« Viol » filmé à Perpignan, un symptôme de l’ensauvagement de la France

Juriste

SG du Collectif Culture, Libertés et Création du RBM

 

Dans la nuit du dimanche 3 au lundi 4 janvier, deux jeunes hommes ont été interpellés par les forces de police. On ne fait pas de politique sous le coup de l’émotion mais le cas présent est tristement symptomatique du processus d’ensauvagement de la France. Cette affaire sordide doit s’appréhender sur les plans criminologiques et sociologiques.

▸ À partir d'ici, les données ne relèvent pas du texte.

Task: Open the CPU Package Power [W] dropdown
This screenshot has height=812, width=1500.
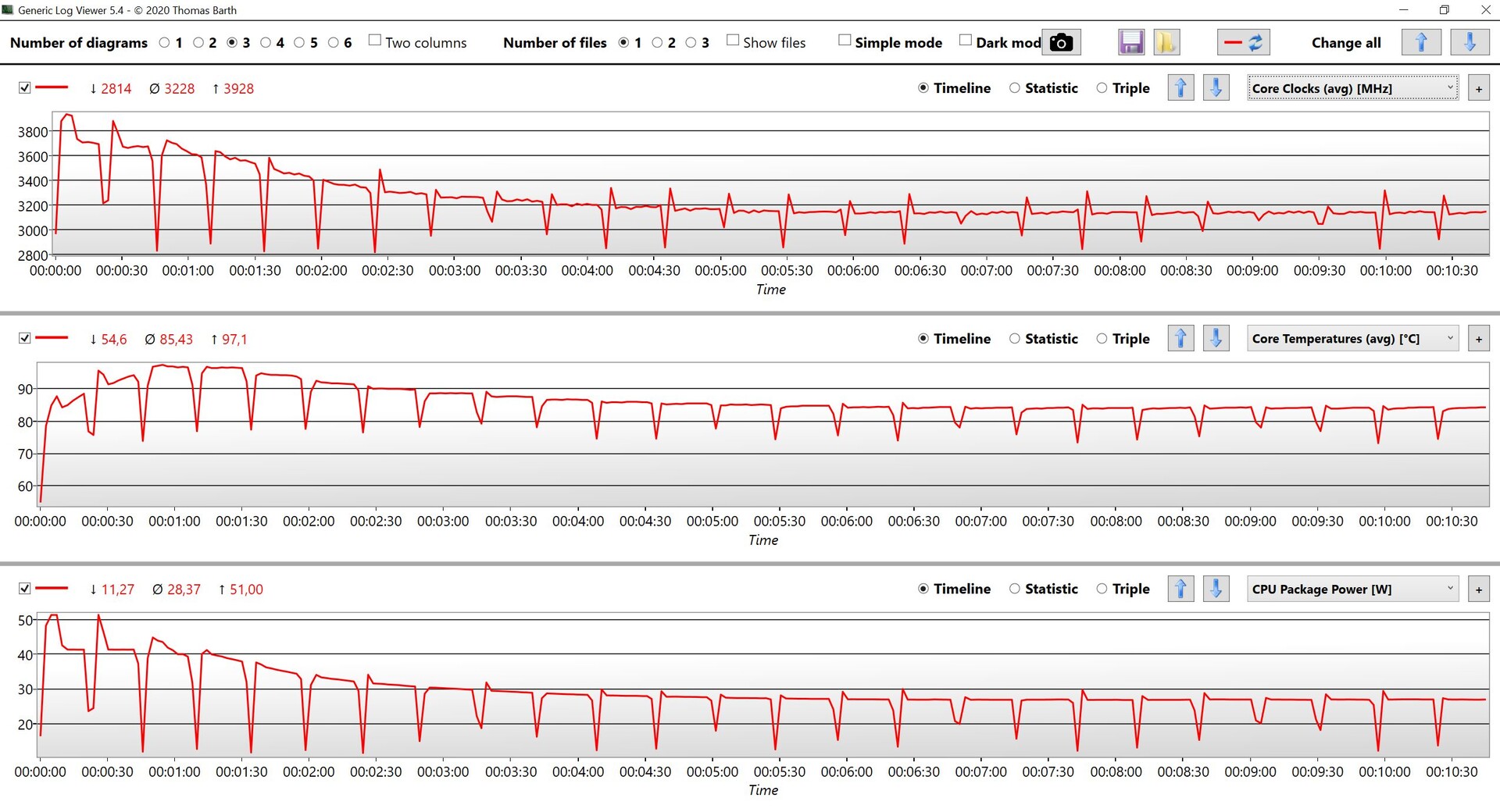Action: pos(1352,589)
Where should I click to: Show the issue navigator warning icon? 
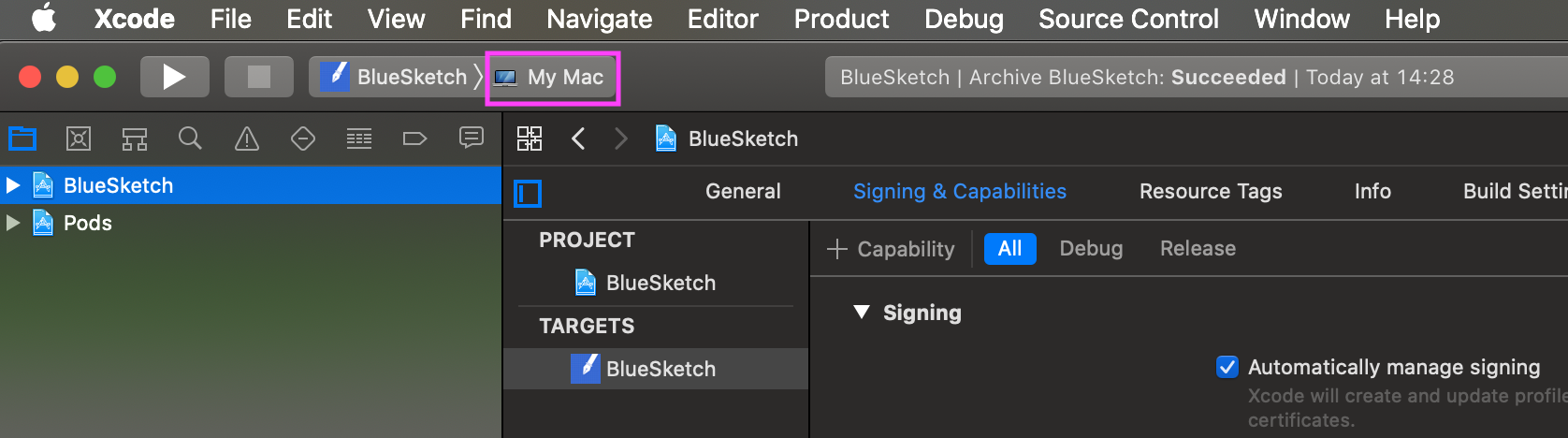[247, 139]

J’ai eu plusieurs fois l’occasion de dénoncer les dangers de certains propos tenus par les rappeurs actuels les plus violents. Ils sont, en outre, majoritairement écoutés par des gens défaillants sur le plan intellectuel et incapables de différencier la réalité de la fiction. Il faut dire que ces rappeurs jouent habilement de leur image. Tout autant que la musique, les amateurs veulent admirer des artistes ayant une « street crédibilité », c’est-à-dire des chanteurs qui soient aussi des voyous dans la « vraie vie ». Parmi les plus célèbres d’entre eux, l’ancien Lacrim, actuellement en prison, ou bien encore le phénomène viral Sch.

On peut entendre des morceaux de ces deux rappeurs dans la vidéo des actes ressemblant à s’y méprendre à un viol. Ils sont perçus par les deux racailles appréhendées comme des modèles comportementaux. Comme ces derniers, ils cherchent à exhiber leur « street crédibilité » sur les réseaux sociaux en montrant qu’ils boivent des alcools chers, en s’exhibant avec des femmes ou bien en se présentant en gros bras. Dans cet univers fantasmagorique parallèle, les règles sont inversées. Le respect ne se gagne pas par un dur labeur mais en « brassant au max » (pour reprendre un titre de Lacrim) de l’argent mal acquis. Les femmes sont au mieux des domestiques, au pire des esclaves sexuelles.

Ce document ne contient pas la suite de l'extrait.